7 façons dont la France mène la révolution de l’hydrogène vert en Europe
La France accélère sa transition énergétique grâce à l’hydrogène vert, un levier clé pour réduire les émissions de CO₂ et renforcer son indépendance industrielle. Entre stratégies révisées, innovations technologiques et découvertes majeures, le pays se positionne comme un leader européen. Voici les 7 piliers de cette révolution.
1. Révision des objectifs : une feuille de route réaliste
La France a ajusté ses ambitions pour coller aux réalités industrielles. L’objectif initial de 6,5 GW d’électrolyseurs d’ici 2030 est revu à 4,5 GW, avec une montée à 8 GW d’ici 2035. Cette approche pragmatique permet de répondre aux retards technologiques tout en gardant une trajectoire crédible.
| Indicateurs | 2020 | 2025 | 2030 | 2035 |
| Capacité d’électrolyse (GW) | 0,035 | 1,5 | 4,5 | 8 |
| Budget alloué (Md€) | 9 | 4 | 9 | 9 |
2. Investissements massifs dans la production
Le gouvernement a débloqué 9 milliards d’euros d’ici 2030 pour soutenir la filière.

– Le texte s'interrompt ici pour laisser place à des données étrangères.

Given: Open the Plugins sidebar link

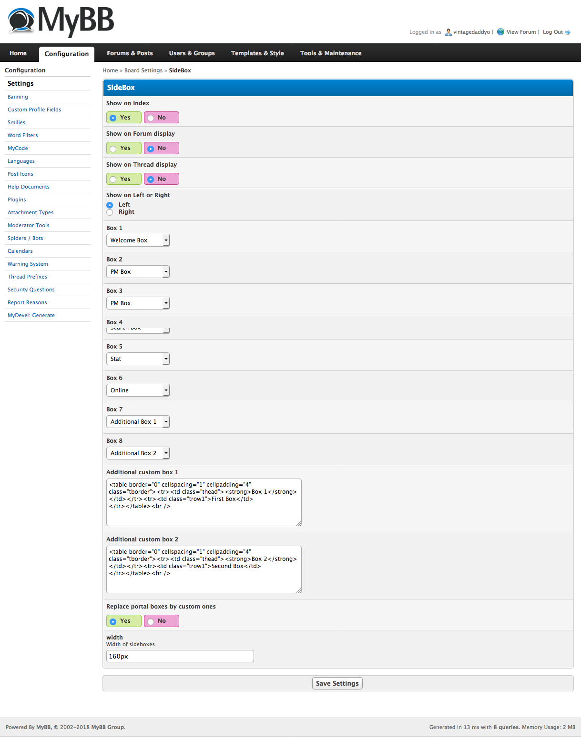Looking at the screenshot, I should (17, 200).
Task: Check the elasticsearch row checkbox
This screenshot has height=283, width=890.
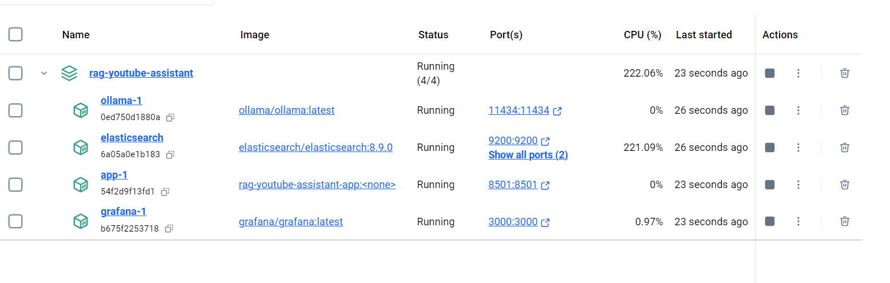Action: [15, 148]
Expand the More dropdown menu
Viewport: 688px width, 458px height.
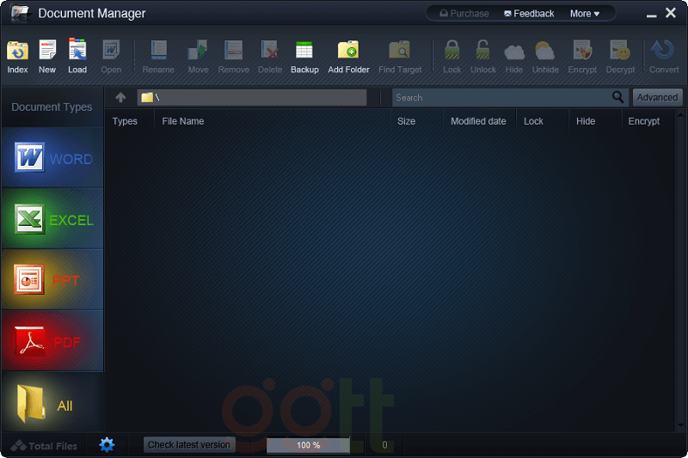click(585, 14)
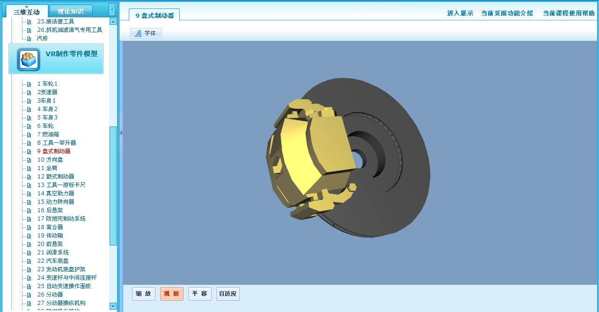Switch to the 理论知识 tab

point(70,11)
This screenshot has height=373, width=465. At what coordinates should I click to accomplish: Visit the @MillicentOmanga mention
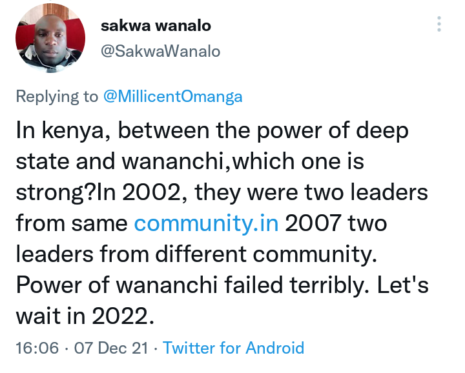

Parmi les projets phares :
- Lhyfe reçoit une subrecord de 149 millions d’euros pour son site au Havre, capable de produire 34 tonnes d’hydrogène vert par jour.
- 4 milliards d’euros sont réservés à la compétitivité de l’hydrogène bas-carbone, visant à décarboner la sidérurgie et la chimie.
3. Découverte de réserves naturelles d’hydrogène
En 2025, un gisement de 46 millions de tonnes d’hydrogène naturel (dit « blanc ») est identifié en Moselle. D’une valeur estimée à 92 milliards de dollars, il pourrait couvrir la moitié de la production mondiale actuelle d’hydrogène gris. Cette ressource offre une alternative propre et économique, sans besoin d’électrolyse.
4. Concentration sur les hubs industriels
La production est centralisée dans des zones clés :
- Dunkerque pour la sidérurgie.
- Fos-sur-Mer pour la pétrochimie.
- Le Havre pour les carburants synthétiques.
Ces hubs profitent d’infrastructures existantes et d’une forte demande locale, créant des « vallées de l’hydrogène » intégrées.
5. Décarbonation de l’industrie lourde
L’accent est mis sur les secteurs difficiles à décarboner :
- Raffineries : substitution de l’hydrogène gris par de l’hydrogène vert.
- Acier : utilisation dans les fours électriques.
- Engrais : production d’ammoniac bas-carbone.
Objectif : réduire de 35 % les émissions industrielles d’ici 2030.
6. Refus des importations avant 2035
Contrairement à l’Allemagne ou l’Espagne, la France privilégie l’autosuffisance jusqu’en 2035.
Les raisons :
- Coûts élevés des importations.
- Risques géopolitiques.
- Volonté de contrôler toute la chaîne de valeur.
7. Innovation et formation
Le pays s’appuie sur :
- 30 laboratoires de recherche spécialisés, regroupant 600 experts.
- Des programmes de formation pour 10 000 professionnels d’ici 2030.
- Des normes strictes pour harmoniser les méthodes de comptabilité carbone au niveau européen.
Conclusion
Avec des objectifs ajustés, des investissements ciblés et une innovation constante, la France construit un écosystème hydrogène robuste. La découverte de réserves naturelles et la priorité donnée à l’industrie lourde renforcent son leadership en Europe. Cette stratégie, combinée à une vision à long terme, pourrait faire du pays un modèle mondial de transition énergétique.